Her coat is terrible. We are taking her to a groomer oday to get a bath and get all cleaned up.. she's filthy, and smells awful. Poor kitty.


----------



## jdatwood (Apr 13, 2009)

Do you have any canned fish you can offer? Cats can be VERY difficult to transition...

Tuna, salmon, mackerel... any canned fish?


----------



## CorgiPaws (Mar 31, 2009)

yeah, we have sardines, mackeral, salmon, and tuna. I also have fresh salmon and talapia. 
Do I just offer it all to her? I also have some canned food... all the different wellness grain free ones, and I can definately go pick up something else if anyone has a suggestion. 


Since her diet wasn't set on the science diet before, will it hurt to try to get her at least to eat a better kibble if i can't get her to go for the raw or canned? (if so, which should I buy?)


----------



## rannmiller (Jun 27, 2008)

Is she eating the SD at least?
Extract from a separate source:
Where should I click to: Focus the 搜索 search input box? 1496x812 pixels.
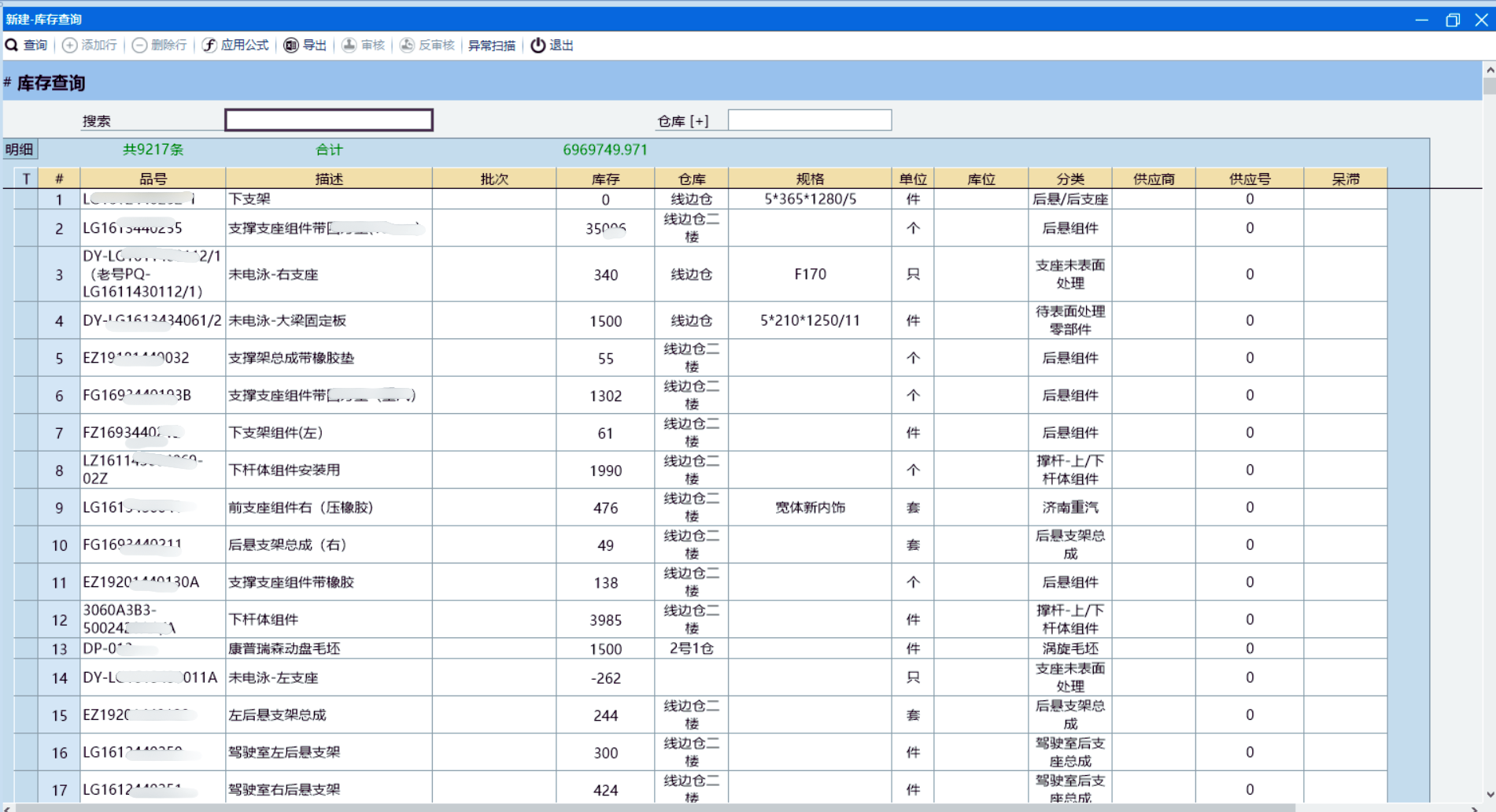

Like I said before, getting her to eat is the most important thing right now. Once she is settled in and eating regularly, THEN I would recommend really trying to switch her to something better. In the mean time, just getting her to eat is the important thing. 

Case in point: my fiance's kitten, Cassie, stopped eating yesterday after eating only one or two chicken hearts/gizzards. She wouldn't touch any food last night, not even tuna and she was acting sluggish and her belly looked a little distended. I offered her food again this morning and while she seemed perked up, she still wasn't interested. Begrudgingly, I picked her up a can of Friskies at the grocery store, added a little water to it, and microwaved it for 10 seconds and now she is gobbling it up like a hungry beast! Do I hate that she wants to have be a junk food junkie right now? Yes! But is it worth it to have her comfortable and not go into liver failure? Definitely. 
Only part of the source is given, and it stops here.